Liu et al. reported a considerable number of HPV-related mammary lesions. They identified protein E6 and -7 in six of 17 (35%) cases of patients with breast cancer. Cloned HPV sequences identified DNA in serotypes 16, 18, and probably 11, concluding that the same changes in p53 and -21 in cervix can be produced in breast, thus suggesting the mechanism by means of which HPV can exert an influence on the genesis of breast cancer [9].

Damin and colleagues detected HPV in 25 of 101 (24.75%) patients with breast cancer, and did not identify HPV in any of the 41 benign lesions studied (20 patients reduction mammoplasty and 21 with mammary fibroadenomas).
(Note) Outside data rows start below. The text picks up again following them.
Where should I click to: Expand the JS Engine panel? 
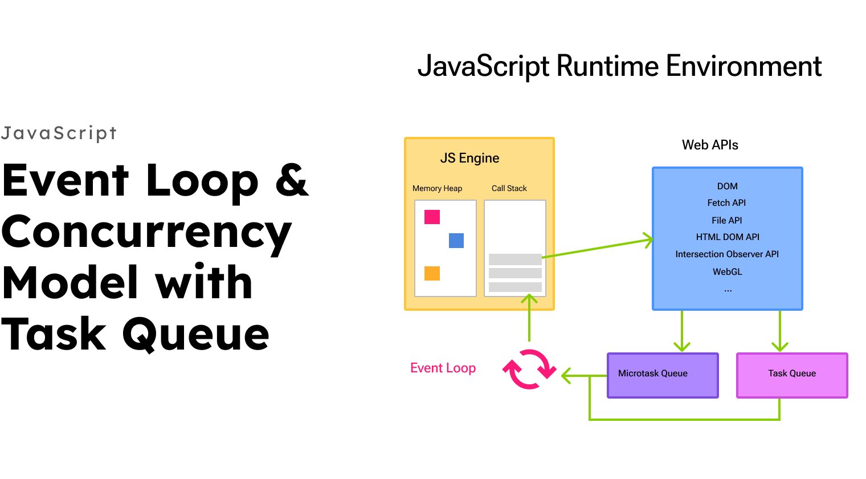click(x=479, y=224)
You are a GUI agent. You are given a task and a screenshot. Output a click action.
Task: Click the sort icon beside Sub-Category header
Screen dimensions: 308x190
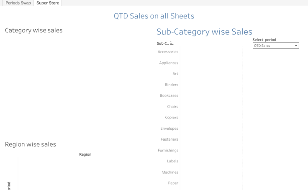tap(172, 44)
In 14 (56%) patients, the authors isolated HPV 16 DNA, in 10 (40%) patients HPV 18, and in one patient (4%) both serotypes, this study with the highest case number [8].

Our results are similar to those reported in the world literature, in which a prevalence of between 24 and 46% is reported in the association of invasive breast cancer and HPV-related infection [8, 9, 1520]. In our study group, we identified HPV-positive tumors in 29.4% of cases included in the study. HPV 16 DNA was most frequently found (66.6%), as reported by other studies [9, 15, 1720], in which Western populations were included; the DNA of other serotypes was not identified in this study group. We are aware of some possible discrepancies between analytical sensitivity of the used PCR approaches even with the special precautions to avoid minimal contamination that we had; these possible discrepancies between the two techniques might be the main limitation of our results. We found no viral DNA presence in any benign lesions and in any phyllodes tumors included in our series.

Other authors found no association between HPV presence and breast cancer, as is the case of Lindel [21], who found no viral DNA in a group of 81 cases of breast cancer.

In our series, tumor size was the sole statistically significant value, showing that the greater the lesion size, the greater the probability of finding viral DNA in the tumor sample but not larger than 4 cms where viral DNA seems to be lost or could not be apprised or retrieved. Nevertheless, this was no able to be correlated with histologic grade or with any poor prognosis factor, which is similar to the results of Kan et al. [16]; in these, while 48% were positive for HPV 18 a correlation was unable to be demonstrated with other pathologic variables or with patient outcome.

As reported by other authors for cancer – and even breast cancer – at other localizations, expression of protein E6 and -7 was related with changes in p53 and -21, producing apoptosis inhibition, thus favoring cellular proliferation as part of breast cancer pathogenesis [17]. Although the mechanism by which HPV reaches the mammary gland is not clear, the possibility has been suggested by some authors of a viremia, explaining HPV installation in other organs including breast [20].

Notwithstanding this, it is important to consider the possibility of other epidemiologic factors, such as the geographic site from which cases were taken and HPV infection prevalence, to be able to determine HPV distribution in malignant breast lesions.

Conclusion

The origin of breast cancer is multifactorial. The fact that we have not found viral DNA in benign lesions supports to a certain extent the etiologic role of the virus in at least a sub-population of patients. The mechanism involved is not clear. Thus, it is necessary to include a greater number of cases to determine the true role of the virus in the genesis of these lesions and in Mexican population were this neoplasm is a health problem research in this area is very important, therefore, a study like this, opens another possible explanation for the development of the disease.